--- Records for the task ---

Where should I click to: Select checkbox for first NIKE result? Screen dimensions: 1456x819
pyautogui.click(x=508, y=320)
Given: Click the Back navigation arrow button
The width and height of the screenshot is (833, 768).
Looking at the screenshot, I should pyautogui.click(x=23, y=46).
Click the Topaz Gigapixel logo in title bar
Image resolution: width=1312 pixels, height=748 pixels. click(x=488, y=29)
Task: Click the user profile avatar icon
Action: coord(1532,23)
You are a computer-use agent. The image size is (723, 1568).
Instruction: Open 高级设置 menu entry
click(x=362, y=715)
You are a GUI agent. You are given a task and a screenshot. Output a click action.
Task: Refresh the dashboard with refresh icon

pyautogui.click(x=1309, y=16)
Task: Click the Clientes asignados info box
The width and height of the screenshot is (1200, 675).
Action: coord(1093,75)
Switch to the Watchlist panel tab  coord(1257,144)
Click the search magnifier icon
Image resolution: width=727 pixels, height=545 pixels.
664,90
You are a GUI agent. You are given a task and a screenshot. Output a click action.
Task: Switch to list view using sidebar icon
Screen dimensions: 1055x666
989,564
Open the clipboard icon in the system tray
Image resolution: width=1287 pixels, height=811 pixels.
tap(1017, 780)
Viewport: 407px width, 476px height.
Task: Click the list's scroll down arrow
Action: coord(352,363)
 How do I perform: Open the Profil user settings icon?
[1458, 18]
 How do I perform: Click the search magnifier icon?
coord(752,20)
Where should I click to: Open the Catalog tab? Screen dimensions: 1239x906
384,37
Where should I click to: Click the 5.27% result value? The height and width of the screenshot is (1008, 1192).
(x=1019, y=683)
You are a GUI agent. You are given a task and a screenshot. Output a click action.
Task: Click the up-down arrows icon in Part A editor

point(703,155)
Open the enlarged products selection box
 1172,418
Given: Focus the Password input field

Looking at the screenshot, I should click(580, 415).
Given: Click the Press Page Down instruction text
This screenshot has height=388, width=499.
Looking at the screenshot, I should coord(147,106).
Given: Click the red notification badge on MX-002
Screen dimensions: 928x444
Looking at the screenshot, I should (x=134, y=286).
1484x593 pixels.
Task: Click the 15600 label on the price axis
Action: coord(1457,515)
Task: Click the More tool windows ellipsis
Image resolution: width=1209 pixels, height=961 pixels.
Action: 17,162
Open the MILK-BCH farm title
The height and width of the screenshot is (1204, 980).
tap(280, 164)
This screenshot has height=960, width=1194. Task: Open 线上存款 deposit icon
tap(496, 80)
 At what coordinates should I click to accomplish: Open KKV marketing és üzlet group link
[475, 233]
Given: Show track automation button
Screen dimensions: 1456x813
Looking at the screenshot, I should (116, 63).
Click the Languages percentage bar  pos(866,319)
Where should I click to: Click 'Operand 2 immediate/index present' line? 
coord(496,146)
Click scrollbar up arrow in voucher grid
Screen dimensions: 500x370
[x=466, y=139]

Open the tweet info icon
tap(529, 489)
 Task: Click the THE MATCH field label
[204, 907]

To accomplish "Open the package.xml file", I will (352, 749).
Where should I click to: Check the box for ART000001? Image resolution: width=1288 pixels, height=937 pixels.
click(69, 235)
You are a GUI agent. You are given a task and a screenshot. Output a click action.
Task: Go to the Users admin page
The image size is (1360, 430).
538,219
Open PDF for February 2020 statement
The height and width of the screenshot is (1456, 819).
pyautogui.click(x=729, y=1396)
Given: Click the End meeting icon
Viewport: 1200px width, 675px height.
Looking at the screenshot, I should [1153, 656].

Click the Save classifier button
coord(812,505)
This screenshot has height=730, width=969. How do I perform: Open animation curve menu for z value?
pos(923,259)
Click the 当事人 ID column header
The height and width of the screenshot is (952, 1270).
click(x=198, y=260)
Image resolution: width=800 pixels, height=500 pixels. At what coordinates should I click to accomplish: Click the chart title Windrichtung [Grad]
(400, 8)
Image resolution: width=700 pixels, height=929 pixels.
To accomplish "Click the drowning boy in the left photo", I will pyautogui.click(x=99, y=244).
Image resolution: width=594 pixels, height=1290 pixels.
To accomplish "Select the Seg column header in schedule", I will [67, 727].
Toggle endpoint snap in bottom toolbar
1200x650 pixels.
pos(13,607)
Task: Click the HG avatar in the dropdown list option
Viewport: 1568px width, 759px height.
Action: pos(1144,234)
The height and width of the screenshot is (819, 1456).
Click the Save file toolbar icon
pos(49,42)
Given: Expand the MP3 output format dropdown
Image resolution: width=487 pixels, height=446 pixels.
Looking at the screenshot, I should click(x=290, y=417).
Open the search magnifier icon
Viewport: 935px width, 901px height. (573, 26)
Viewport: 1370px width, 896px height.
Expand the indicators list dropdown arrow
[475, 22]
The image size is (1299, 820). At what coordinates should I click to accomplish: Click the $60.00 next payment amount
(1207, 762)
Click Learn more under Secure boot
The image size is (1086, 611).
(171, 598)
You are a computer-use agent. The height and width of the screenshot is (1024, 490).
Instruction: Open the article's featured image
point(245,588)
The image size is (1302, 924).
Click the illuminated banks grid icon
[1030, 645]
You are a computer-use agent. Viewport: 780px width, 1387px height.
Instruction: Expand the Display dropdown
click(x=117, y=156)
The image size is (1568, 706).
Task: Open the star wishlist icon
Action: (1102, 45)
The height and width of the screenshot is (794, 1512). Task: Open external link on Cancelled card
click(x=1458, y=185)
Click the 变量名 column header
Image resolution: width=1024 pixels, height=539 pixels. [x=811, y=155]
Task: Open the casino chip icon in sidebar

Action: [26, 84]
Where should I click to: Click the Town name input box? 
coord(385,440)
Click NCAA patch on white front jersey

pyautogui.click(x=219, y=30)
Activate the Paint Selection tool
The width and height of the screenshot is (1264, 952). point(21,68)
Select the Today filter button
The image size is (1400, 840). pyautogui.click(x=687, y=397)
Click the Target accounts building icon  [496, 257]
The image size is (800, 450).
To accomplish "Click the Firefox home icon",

---

__Set exercise__
Put every line of the items above into a JSON list of strings, with one string for each line and no entries for blank lines.

__Solution for this problem__
[
  "Where should I click to: Select checkbox for first NIKE result? Screen dimensions: 1456x819",
  "pyautogui.click(x=508, y=320)",
  "Given: Click the Back navigation arrow button",
  "The width and height of the screenshot is (833, 768).",
  "Looking at the screenshot, I should pyautogui.click(x=23, y=46).",
  "Click the Topaz Gigapixel logo in title bar",
  "Image resolution: width=1312 pixels, height=748 pixels. click(x=488, y=29)",
  "Task: Click the user profile avatar icon",
  "Action: coord(1532,23)",
  "You are a computer-use agent. The image size is (723, 1568).",
  "Instruction: Open 高级设置 menu entry",
  "click(x=362, y=715)",
  "You are a GUI agent. You are given a task and a screenshot. Output a click action.",
  "Task: Refresh the dashboard with refresh icon",
  "pyautogui.click(x=1309, y=16)",
  "Task: Click the Clientes asignados info box",
  "The width and height of the screenshot is (1200, 675).",
  "Action: coord(1093,75)",
  "Switch to the Watchlist panel tab  coord(1257,144)",
  "Click the search magnifier icon",
  "Image resolution: width=727 pixels, height=545 pixels.",
  "664,90",
  "You are a GUI agent. You are given a task and a screenshot. Output a click action.",
  "Task: Switch to list view using sidebar icon",
  "Screen dimensions: 1055x666",
  "989,564",
  "Open the clipboard icon in the system tray",
  "Image resolution: width=1287 pixels, height=811 pixels.",
  "tap(1017, 780)",
  "Viewport: 407px width, 476px height.",
  "Task: Click the list's scroll down arrow",
  "Action: coord(352,363)",
  " How do I perform: Open the Profil user settings icon?",
  "[1458, 18]",
  " How do I perform: Click the search magnifier icon?",
  "coord(752,20)",
  "Where should I click to: Open the Catalog tab? Screen dimensions: 1239x906",
  "384,37",
  "Where should I click to: Click the 5.27% result value? The height and width of the screenshot is (1008, 1192).",
  "(x=1019, y=683)",
  "You are a GUI agent. You are given a task and a screenshot. Output a click action.",
  "Task: Click the up-down arrows icon in Part A editor",
  "point(703,155)",
  "Open the enlarged products selection box",
  " 1172,418",
  "Given: Focus the Password input field",
  "Looking at the screenshot, I should click(580, 415).",
  "Given: Click the Press Page Down instruction text",
  "This screenshot has height=388, width=499.",
  "Looking at the screenshot, I should coord(147,106).",
  "Given: Click the red notification badge on MX-002",
  "Screen dimensions: 928x444",
  "Looking at the screenshot, I should (x=134, y=286).",
  "1484x593 pixels.",
  "Task: Click the 15600 label on the price axis",
  "Action: coord(1457,515)",
  "Task: Click the More tool windows ellipsis",
  "Image resolution: width=1209 pixels, height=961 pixels.",
  "Action: 17,162",
  "Open the MILK-BCH farm title",
  "The height and width of the screenshot is (1204, 980).",
  "tap(280, 164)",
  "This screenshot has height=960, width=1194. Task: Open 线上存款 deposit icon",
  "tap(496, 80)",
  " At what coordinates should I click to accomplish: Open KKV marketing és üzlet group link",
  "[475, 233]",
  "Given: Show track automation button",
  "Screen dimensions: 1456x813",
  "Looking at the screenshot, I should (116, 63).",
  "Click the Languages percentage bar  pos(866,319)",
  "Where should I click to: Click 'Operand 2 immediate/index present' line? ",
  "coord(496,146)",
  "Click scrollbar up arrow in voucher grid",
  "Screen dimensions: 500x370",
  "[x=466, y=139]",
  "Open the tweet info icon",
  "tap(529, 489)",
  " Task: Click the THE MATCH field label",
  "[204, 907]",
  "To accomplish \"Open the package.xml file\", I will (352, 749).",
  "Where should I click to: Check the box for ART000001? Image resolution: width=1288 pixels, height=937 pixels.",
  "click(69, 235)",
  "You are a GUI agent. You are given a task and a screenshot. Output a click action.",
  "Task: Go to the Users admin page",
  "The image size is (1360, 430).",
  "538,219",
  "Open PDF for February 2020 statement",
  "The height and width of the screenshot is (1456, 819).",
  "pyautogui.click(x=729, y=1396)",
  "Given: Click the End meeting icon",
  "Viewport: 1200px width, 675px height.",
  "Looking at the screenshot, I should [1153, 656].",
  "Click the Save classifier button",
  "coord(812,505)",
  "This screenshot has height=730, width=969. How do I perform: Open animation curve menu for z value?",
  "pos(923,259)",
  "Click the 当事人 ID column header",
  "The height and width of the screenshot is (952, 1270).",
  "click(x=198, y=260)",
  "Image resolution: width=800 pixels, height=500 pixels. At what coordinates should I click to accomplish: Click the chart title Windrichtung [Grad]",
  "(400, 8)",
  "Image resolution: width=700 pixels, height=929 pixels.",
  "To accomplish \"Click the drowning boy in the left photo\", I will pyautogui.click(x=99, y=244).",
  "Image resolution: width=594 pixels, height=1290 pixels.",
  "To accomplish \"Select the Seg column header in schedule\", I will [67, 727].",
  "Toggle endpoint snap in bottom toolbar",
  "1200x650 pixels.",
  "pos(13,607)",
  "Task: Click the HG avatar in the dropdown list option",
  "Viewport: 1568px width, 759px height.",
  "Action: pos(1144,234)",
  "The height and width of the screenshot is (819, 1456).",
  "Click the Save file toolbar icon",
  "pos(49,42)",
  "Given: Expand the MP3 output format dropdown",
  "Image resolution: width=487 pixels, height=446 pixels.",
  "Looking at the screenshot, I should click(x=290, y=417).",
  "Open the search magnifier icon",
  "Viewport: 935px width, 901px height. (573, 26)",
  "Viewport: 1370px width, 896px height.",
  "Expand the indicators list dropdown arrow",
  "[475, 22]",
  "The image size is (1299, 820). At what coordinates should I click to accomplish: Click the $60.00 next payment amount",
  "(1207, 762)",
  "Click Learn more under Secure boot",
  "The image size is (1086, 611).",
  "(171, 598)",
  "You are a computer-use agent. The height and width of the screenshot is (1024, 490).",
  "Instruction: Open the article's featured image",
  "point(245,588)",
  "The image size is (1302, 924).",
  "Click the illuminated banks grid icon",
  "[1030, 645]",
  "You are a computer-use agent. Viewport: 780px width, 1387px height.",
  "Instruction: Expand the Display dropdown",
  "click(x=117, y=156)",
  "The image size is (1568, 706).",
  "Task: Open the star wishlist icon",
  "Action: (1102, 45)",
  "The height and width of the screenshot is (794, 1512). Task: Open external link on Cancelled card",
  "click(x=1458, y=185)",
  "Click the 变量名 column header",
  "Image resolution: width=1024 pixels, height=539 pixels. [x=811, y=155]",
  "Task: Open the casino chip icon in sidebar",
  "Action: [26, 84]",
  "Where should I click to: Click the Town name input box? ",
  "coord(385,440)",
  "Click NCAA patch on white front jersey",
  "pyautogui.click(x=219, y=30)",
  "Activate the Paint Selection tool",
  "The width and height of the screenshot is (1264, 952). point(21,68)",
  "Select the Today filter button",
  "The image size is (1400, 840). pyautogui.click(x=687, y=397)",
  "Click the Target accounts building icon  [496, 257]",
  "The image size is (800, 450).",
  "To accomplish \"Click the Firefox home icon\","
]